══ RECORDS SHOWN ══
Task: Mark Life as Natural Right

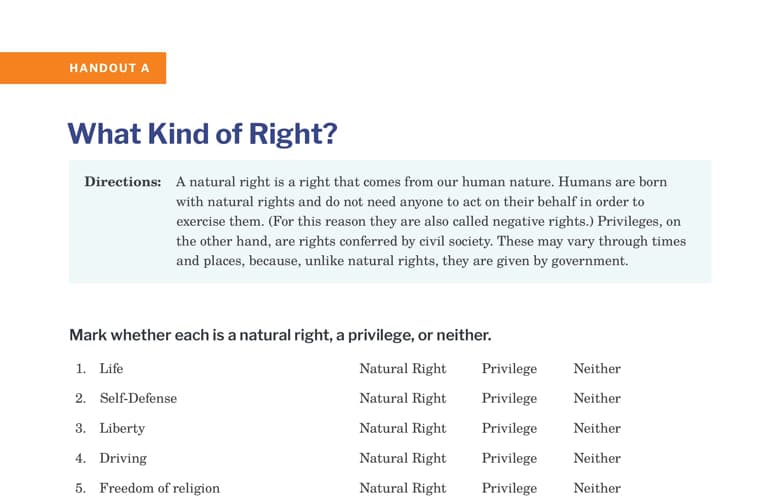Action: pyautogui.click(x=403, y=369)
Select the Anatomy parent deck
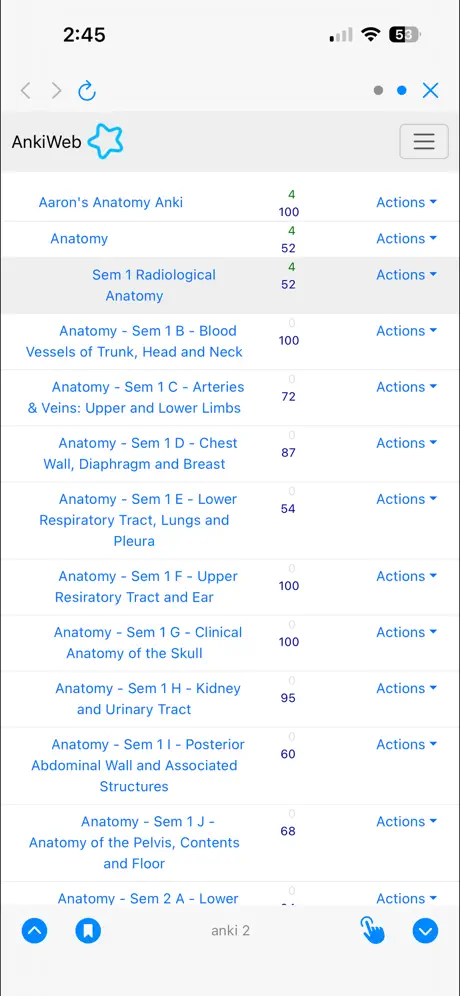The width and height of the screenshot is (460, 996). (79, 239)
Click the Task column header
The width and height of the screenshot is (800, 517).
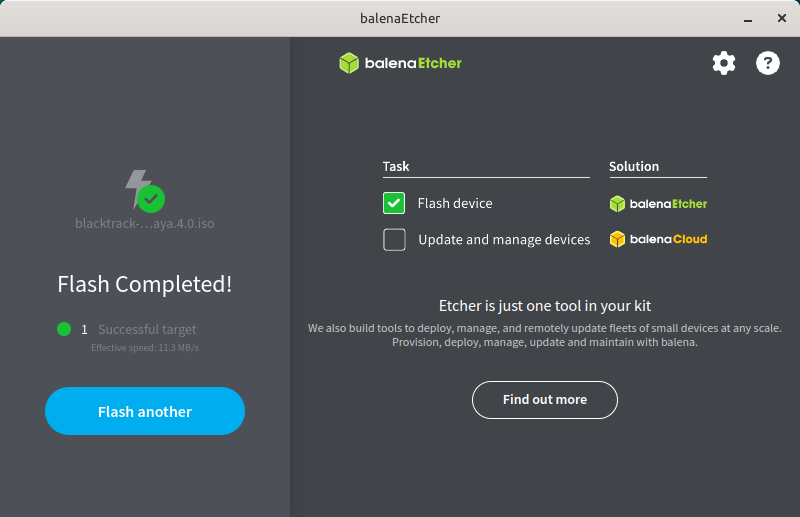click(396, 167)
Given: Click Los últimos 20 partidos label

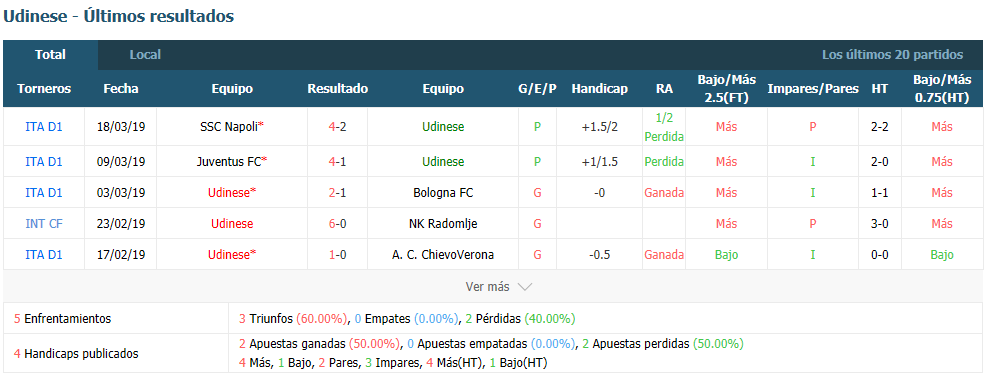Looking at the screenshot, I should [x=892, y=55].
═══
══ RECORDS SHOWN ══
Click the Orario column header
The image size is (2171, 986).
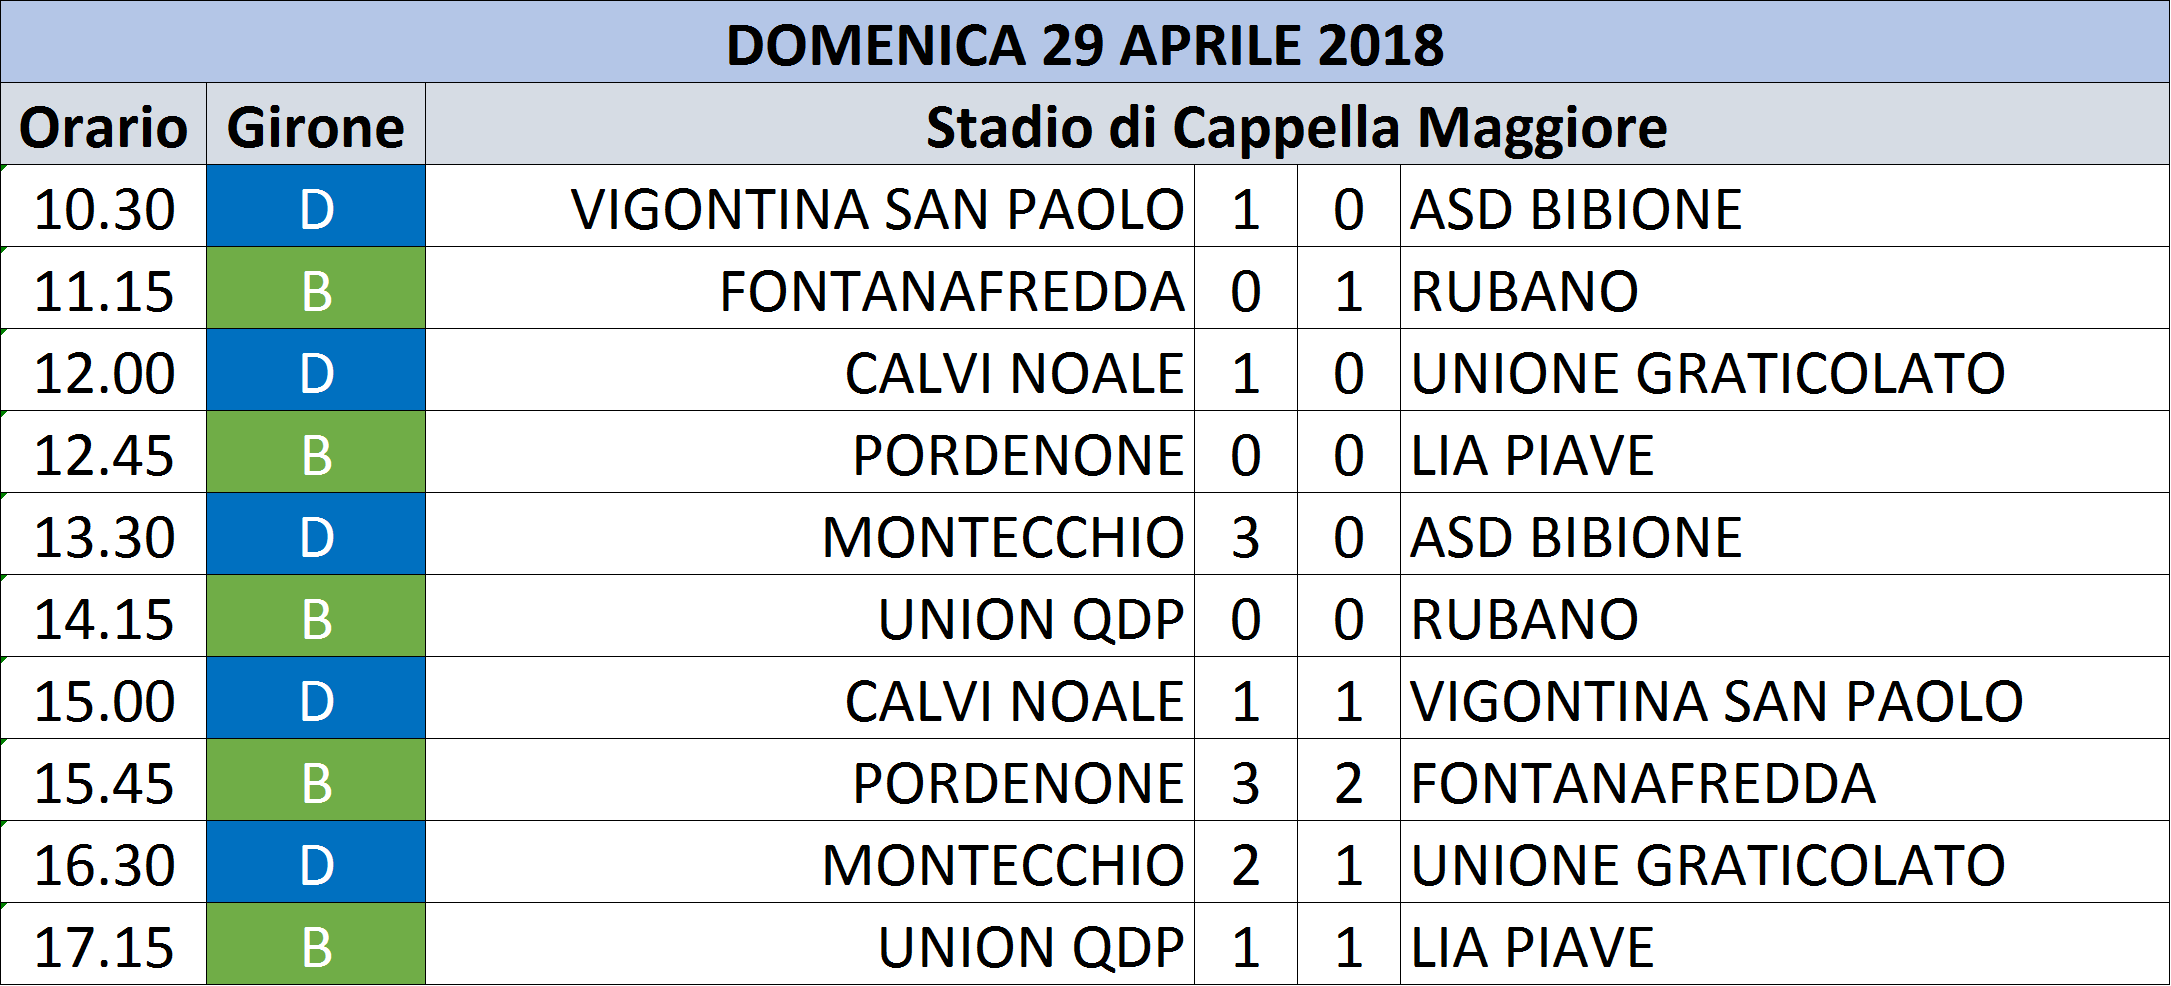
═══
** WHAT YOU SHOULD DO **
The answer must be a single number: how many lines above contain "header".

** ANSWER BOX **
2